DIZEM QUE SOU LOUCO POR PENSAR ASSIM... MAIS LOUCO É QUEM ME DIZ E NÃO É FELIZ... NÃO É FELIZ (NEY MATTO GROSSO)
PARA TI QUE ME ENSINASTE QUE DEVIA APRENDER A VIVER COM A MINHA LOUCURA E SER FELIZ.
AMO-TE MUITO SOBRETUDO PELAS NEUROSES TÃO HUMANAS.
GUIDA(MECO)

Smas disse...

Eu tenho a mania das listas e hoje falo sobre isso no meu post, mas a mim ajudam-me imenso.
Bjs

Zuza disse...

;)

. disse...

Onde estás tu minha Calamity Jane?? :(

gnoveva disse...

:)

Anónimo disse...

Gostaria de, à guiza de comentário, explicar para vocês o que nos leva a ser vítimas de vampiros emocionais.
Por ser filho de pais portugueses no Brasil, pouco dados às manifestações emocionais dos filhos que eram duramente criticadas, fui reprimindo minhas emoções e me envergonhando delas desde a infância, até chegar ao ponto de temê-las.

Já na fase adulta, qualquer pessoa que descrevesse um fato passado e suas emoções sentidas ou imaginadas eu, de imediato sentia como se aquelas emoções fossem minhas e que aquela pessoa era minha melhor amiga pois no passado tinha conseguido me fazer feliz.
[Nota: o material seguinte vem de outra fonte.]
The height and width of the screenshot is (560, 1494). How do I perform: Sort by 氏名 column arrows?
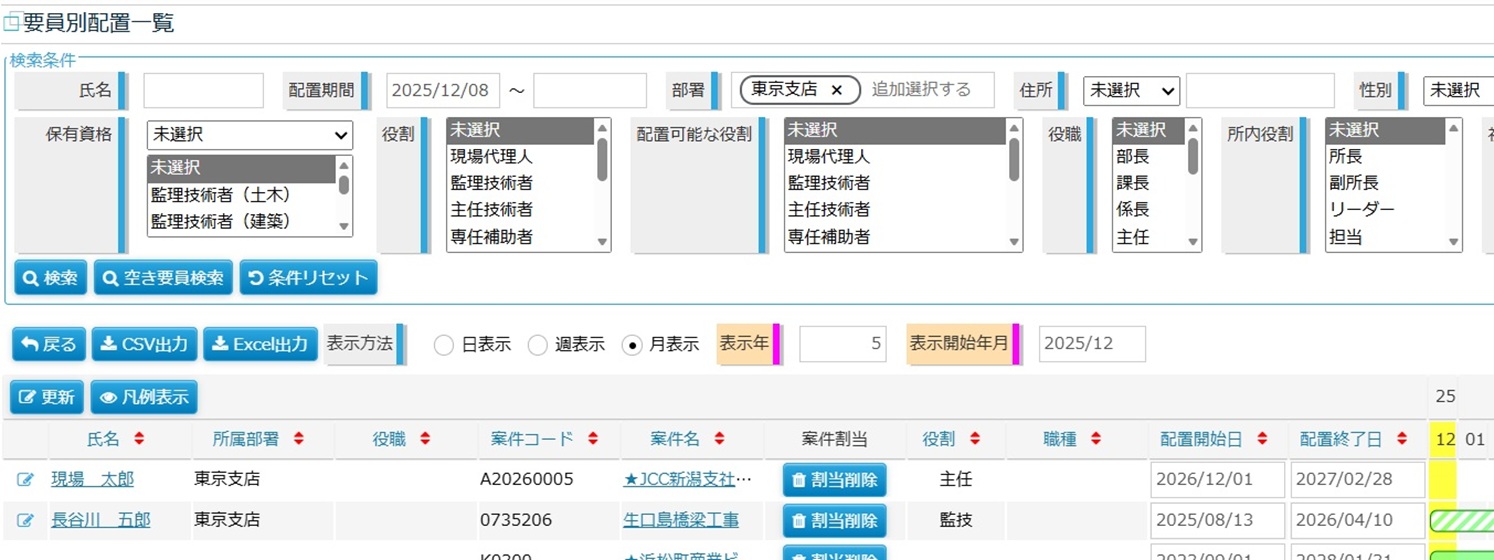(x=139, y=439)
Por mais que a pessoa fosse desonesta, malandra ou sem-vergonha, ela logo caía em minhas boas graças e eu até emprestava dinheiro para ela.

Felizmente, não adotei as técnias de vampiragem que minha família adotou.
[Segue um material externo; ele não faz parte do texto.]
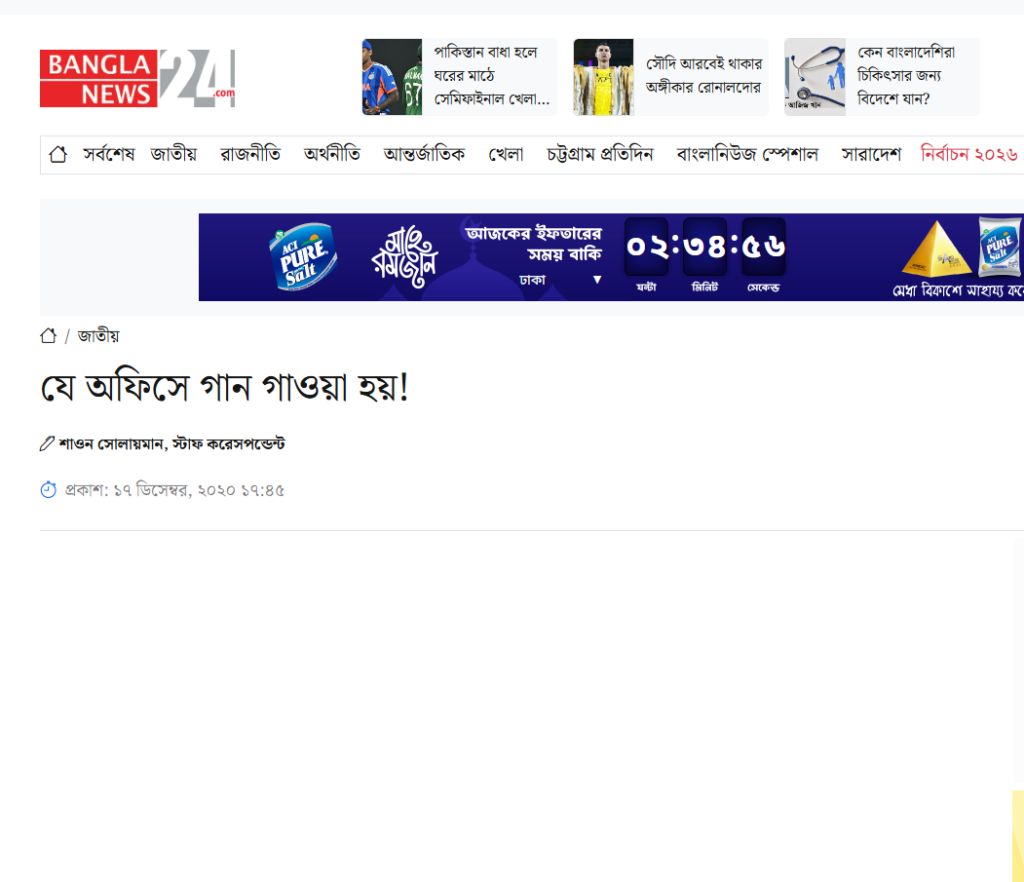Open the cricket players news thumbnail

click(392, 77)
Consegui desenvolver a crença de que eu poderia comprar tudo com dinheiro e por esse motivo, sempre estudei e trabalhei, usando minhas carências afetivas para ganhar cada vez mais dinheiro, a fim de comprar as pessoas que me faziam me sentir bem, seja em relação ao passado seja em relação às suas fantasias que encontravam eco em meu inconsciente infantil.

Depois de tanto quebrar a cara e não conseguindo entender o que estava errado comigo, procurei um psicólogo que me ajudou a ver as minhas fraquezas bem como minha própria atitude vampiresca, igualzinha à de minha família que eu tanto criticava.

Afinal, eles queriam tudo e não davam nada em troca.

Eu, pelo menos, dava dinheiro.

Hoje, após ter tomado consciência desse processo, e olha que já fazem 8 anos desde que comecei a me interessar por isso, sinto-me liberto dessa compulsão e digo "não" à todo mundo, sem um pingo de arrependimento pois sei que as pessoas não tem nada a me oferecer pois o que eu preciso eu compro e aquilo que não tem preço eu conquisto com minha simpatia e boa-educação.

Por isso, uma recomendação para quem quer se libertar desse tipo de gente é aquela frase "Conhece-te a ti mesmo".

Aprenda a reconhecer seus sentimentos negativos tais como ciúmes, inveja, raiva, medo, etc. no momento em que eles se manifestam em seu físico.

Com isso, identificando-os e sentindo como eles são, a sua mente será capaz de criar soluções para os mesmos e, inclusive, lembrar das situações originais que os reforçaram em sua psique.

Para isso, a meditação onde a pessoa se coloca em contato consigo mesma e, através da imaginação, evoca cenas que lhe provocam aqueles sentimentos, é uma boa terapia para não se deixar mais se levar por esses sentimentos.

Os monges budistas são portadores de uma serenidade invejável, mas quando estão em meditação sofrem horrores, evocando em si as emoções mais baixas que um ser-humano pode sentir.

Só que eles optaram pela não-ação em função desses sentimentos.

Abraços e espero ter ajudado a desmistificar a figura desses indivíduos que nada mais são do que carentes afetivos incapazes de se darem aquilo que lhes falta por não terem consciência clara daquilo que lhes está faltando.